O que, mais uma vez, me leva a defender que Ford Vs Ferrari deveria ter se chamado Miles e Shelby. Até porque, quanto a rivalidade proposta pelo título, o filme tem pouco a oferecer. Ao contrário de, volto a referendar, Rush: No Limite da Emoção, a rixa entre as montadoras surge como o elo mais fraco desta equação. O roteiro, aqui, comete o erro de verbalizar mais do que expor. Se por um lado o longa é certeiro ao não glamourizar as corporações, por outro flerta com o exagero (e até com estereótipos) ao diminuir o lado italiano. Ao menos a figura de Enzo Ferrari, tão complexa quanto a de Ford II, também é observada com a devida propriedade. Um pequeno desvio que, no final das contas, pouco interfere no resultado longa. Muito em função, primeiro, das poderosas atuações das suas estrelas. Enquanto Matt Damon, esbanjando carisma na pele do descolado criador do carro Shelby Cobra, energiza a trama ao capturar o espírito empreendedor indomável do seu personagem, Christian Bale arrebata como de costume ao tornar ao tratar a inabalável dedicação de Ken Miles com muita propriedade e sem maneirismos. Magérrimo em cena e com o seu sotaque inglês de volta, sim, ele é britânico, o ator vai muito além da metamorfose visual ao nos fazer crer no misto de grandeza, obstinação e orgulho do seu personagem.


Duas grandes atuações valorizadas pela enérgica direção de James Mangold.
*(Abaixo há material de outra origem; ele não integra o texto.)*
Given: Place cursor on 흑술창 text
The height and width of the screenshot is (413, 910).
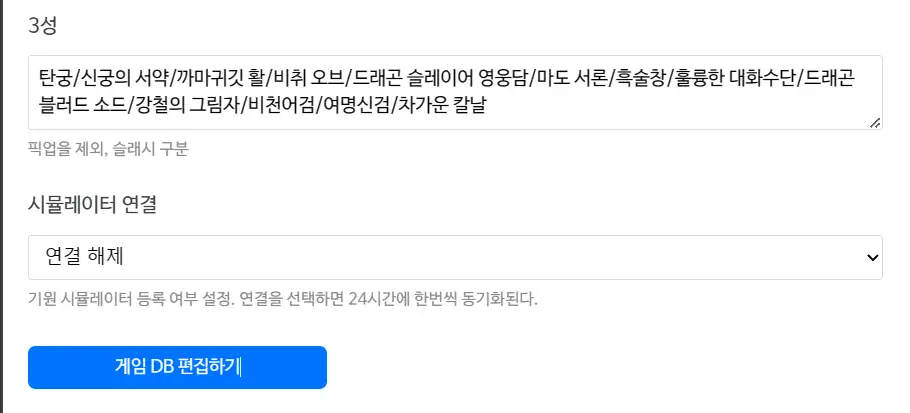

Quando assume a sua face mais intimista, Ford vs Ferrari é um filme denso, envolvente, capaz de capturar as emoções dos seus personagens com elegância e comedimento. Quando invade as pistas, no entanto, Mangold exibe o seu melhor ao, mais uma vez, escancarar o peso das ações dos personagens. Só que desta vez no asfalto. Num balé automobilístico impressionante, o cineasta arranca suspiros com naturalidade ao traduz a perícia dos pilotos com um realismo impressionante. A sua câmera se move junto aos carros e entre eles como um competidor disposto a tudo para chegar ao topo do pódio. Mangold troca o caos pela precisão. Em alguns momentos é possível sentir a força gravitacional dos veículos. Volto a frisar, ele trabalha a noção de limite como poucos. Um processo de imersão, verdade seja dita, potencializado pelo primoroso trabalho da equipe de design de som. O ronco dos motores captura com precisão a fragilidade das máquinas e (por consequência) dos seus pilotos.


Um sentimento de vulnerabilidade que, por si só, explica de onde vem a força de Ford Vs Ferrari. Um filme sobre o triunfo de homens comuns com sonhos gigantes. No fim, embora a cartela de encerramento lembre da sequência de vitórias da Ford nas 24 horas de Le Mans, o público não fica em dúvidas sobre quem é o verdadeiro vencedor desta história.